Well, I'm not going to tell you the whole story about my family problems growing up -- dad committing adultery, messy divorce, re-marriage to his former mistress who turned into the evil stepmother, straight out the Brothers Grimm -- but it wasn't good.

But in my mid-20s I moved to a new city to start a job and asked around amongst friends for house-shares. I was put in touch with a friend of a friend, a vicar. I thought I would use the spare room as a base for a couple of weeks while I found something more suitable, I mean I'm not exactly a wild child, but living in a vicarage and being on my best behaviour?

I ended up living there for 18 months. The vicar was gay and his boyfriend later moved in too, so I lived with a gay couple, who were so lovely, so kind, so caring.

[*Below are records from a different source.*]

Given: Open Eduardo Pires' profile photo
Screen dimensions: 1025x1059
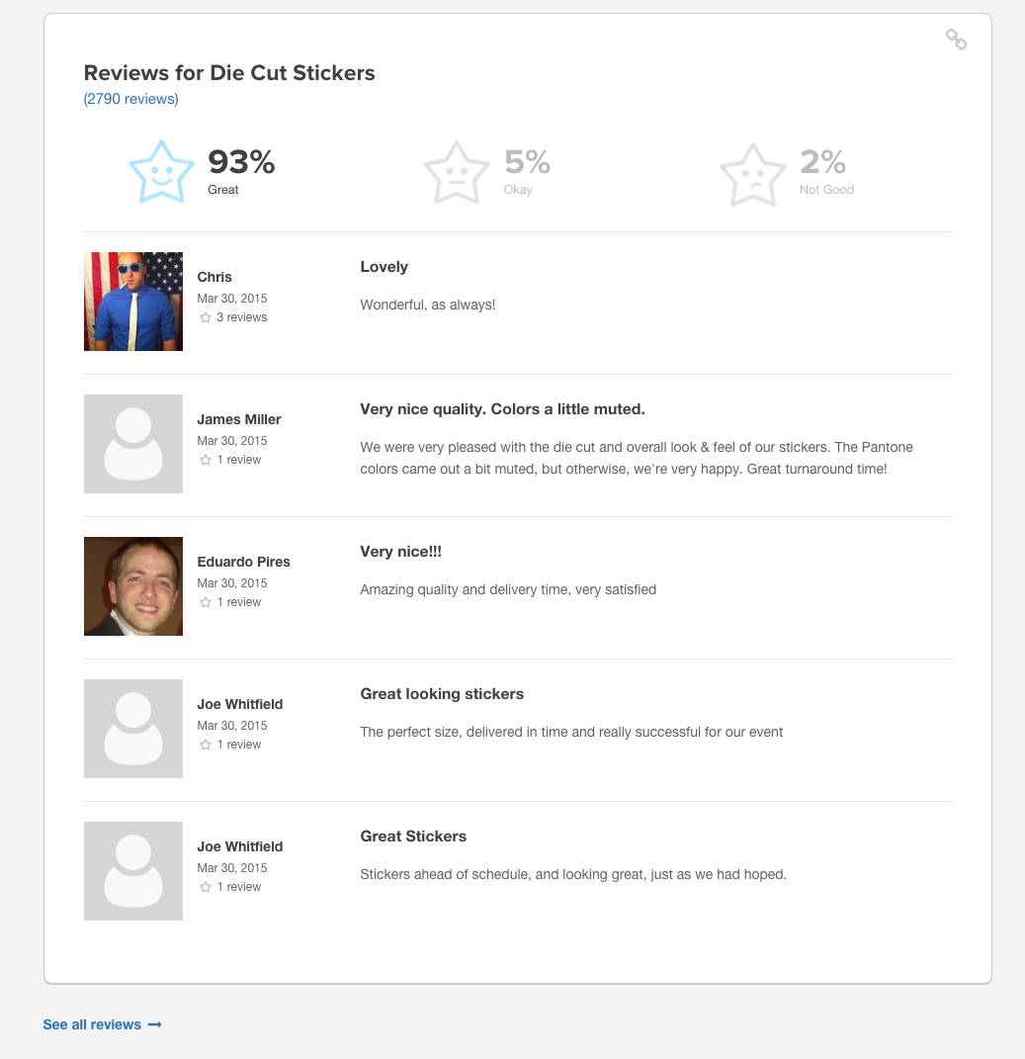Looking at the screenshot, I should coord(133,586).
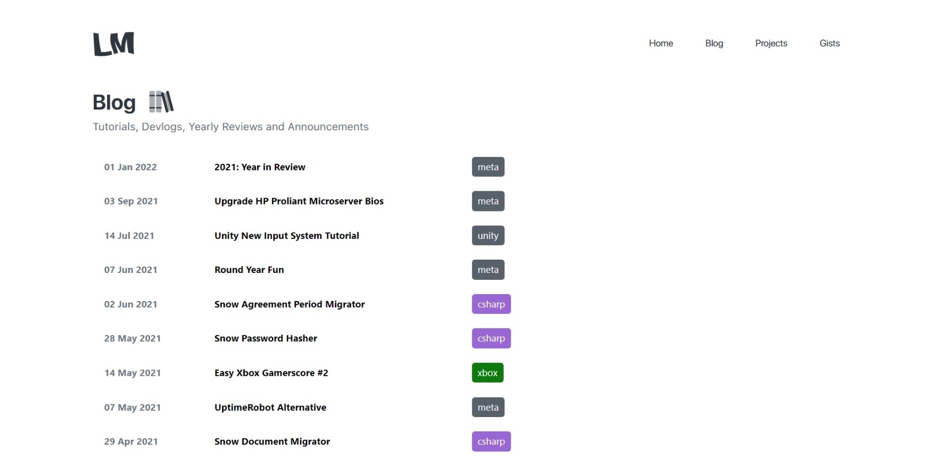
Task: Open 'Snow Agreement Period Migrator' post
Action: [x=289, y=304]
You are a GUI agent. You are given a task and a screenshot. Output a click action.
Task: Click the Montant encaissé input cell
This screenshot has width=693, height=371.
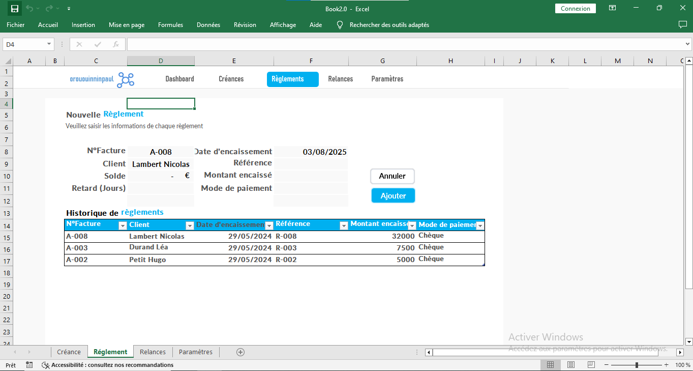(x=311, y=176)
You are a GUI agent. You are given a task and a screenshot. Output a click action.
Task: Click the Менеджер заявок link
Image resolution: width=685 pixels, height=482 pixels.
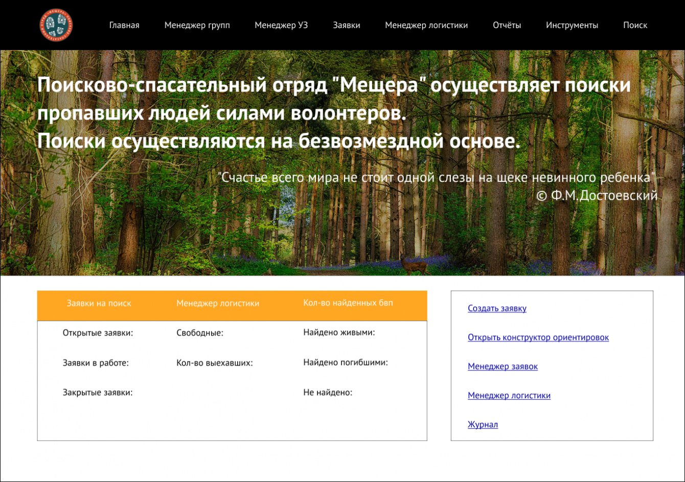[x=503, y=367]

They were around 10-15 years older than me, not exactly a generation gap so sometimes they were more like my peers, simply friends, and sometimes, being that wee bit older, they were more parental.

They (a gay couple) would make far better parents to any child than my own heterosexual parents ever did.

In fact, it really makes me mad when I see news stories (it's been in the news recently in the UK, because a Catholic adoption charity is threatening to close if it is not allowed to continue discriminating against gays), to know that there are children in need of homes, and there are gay couples willing and more than able to give them homes, give them love, and there are some people who disagree with that. The losers are the children. And that's not right.